1 What is Binary Annotation ?

Binary Annotation is a method for recording information about an application inside the application itself. It is an implementation of the Watermark specification defined here: https://fedoraproject.org/wiki/Toolchain/Watermark

Although mainly focused on recording security information, the system can be used to record any kind of data, even data not related to the application. One of the main goals of the system however is the ability to specify the address range over which a given piece of information is valid. So for example it is possible to specify that all of a program was compiled with the -O2 option except for one special function which was compiled with -O0 instead.

The range information is useful because it allows third parties to examine the binary and find out if its construction was consistent. IE that there are no gaps in the recorded information, and no special cases where a required feature was not active.

The system works by adding special sections to the application containing individual pieces of information along with an address range for which the information is valid. (Some effort has gone into the storing this information in a reasonably compact format).

The information is generated by a plugin that is attached to the compiler. The plugin extracts information from the internals of compiler and records them in the object file(s) being produced.

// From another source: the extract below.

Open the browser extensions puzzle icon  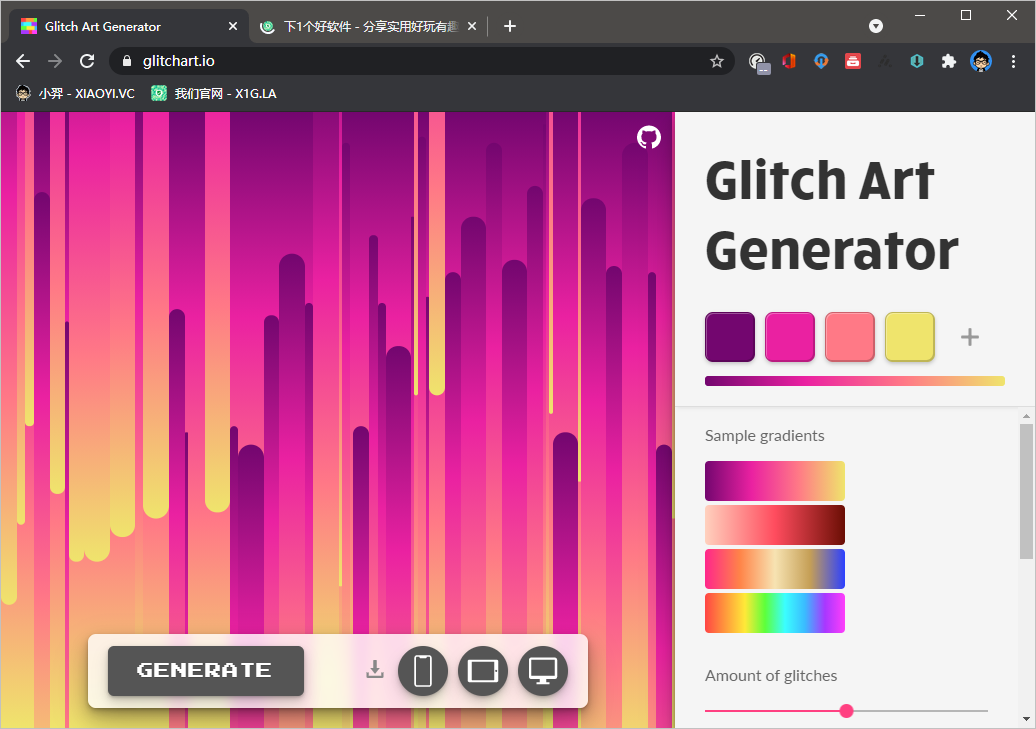tap(948, 61)
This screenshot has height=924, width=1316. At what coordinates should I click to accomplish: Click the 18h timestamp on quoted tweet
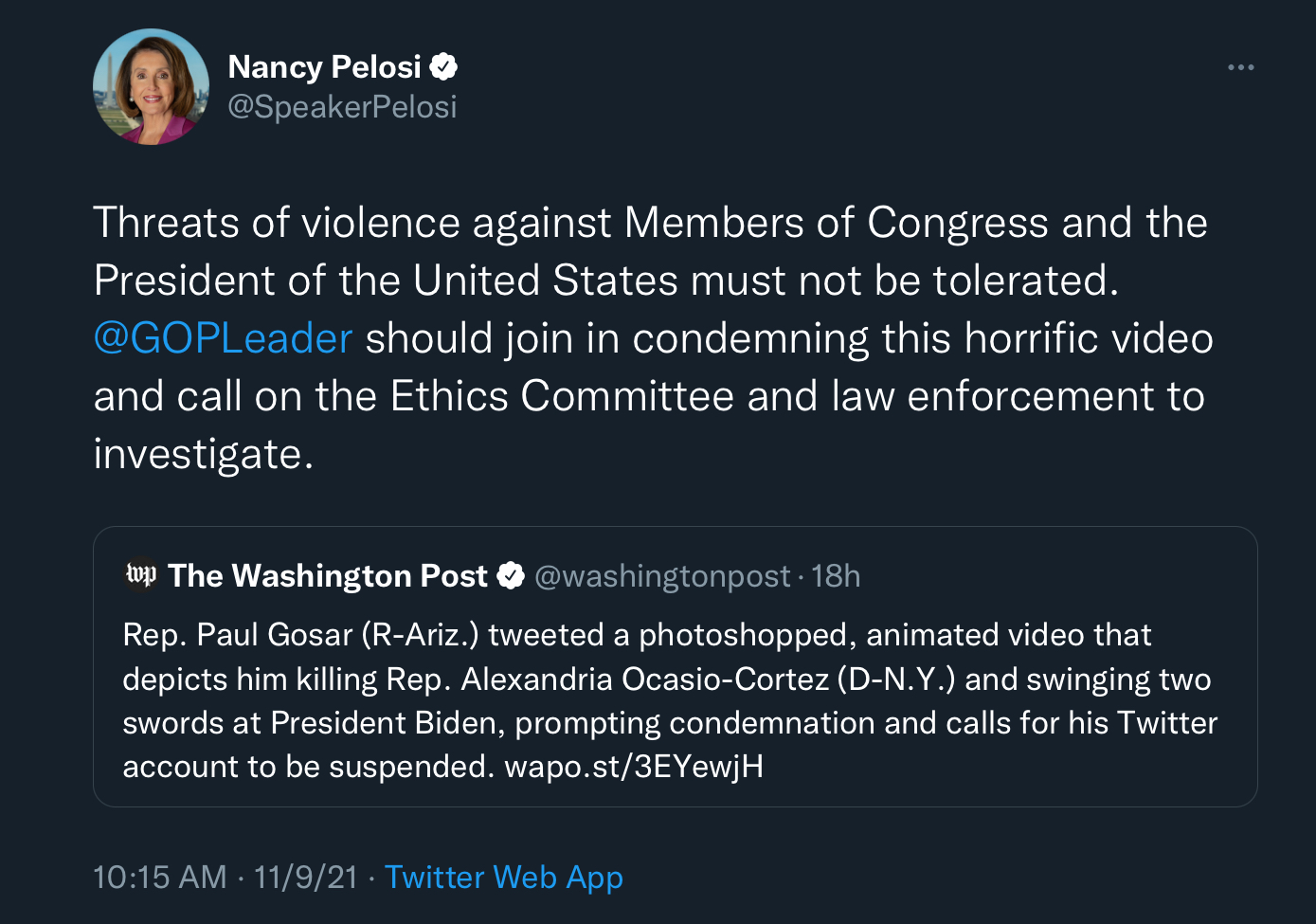pyautogui.click(x=836, y=575)
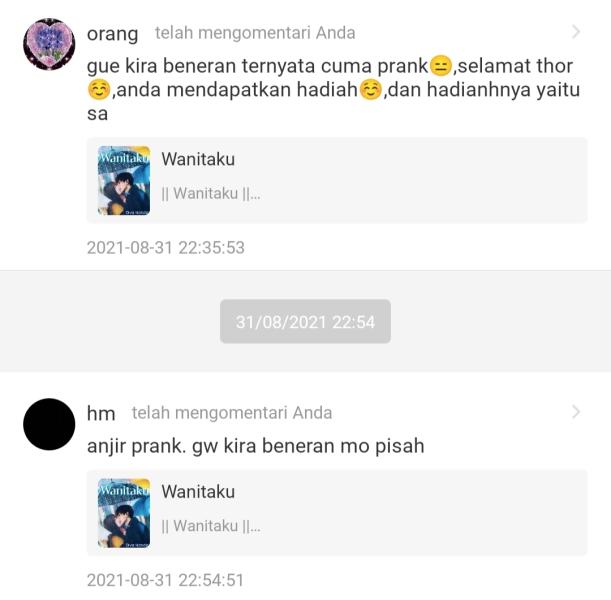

Note - the plugin method is just one way of generating the information. Any interested party can create and add information to the object file, providing that they follow the Watermark specification.

The information can be extracted from files via the use of tools like readelf and objdump. The annobin package itself includes a program called annocheck which can can also examine this information. Details on this program can be found elsewhere in this documentation.

Experience has shown however that storing the range information along with the data does tend to significantly increase the size of programs. So the system also provides an alternative implementation which uses a more compact format, at the cose of dropping the range data.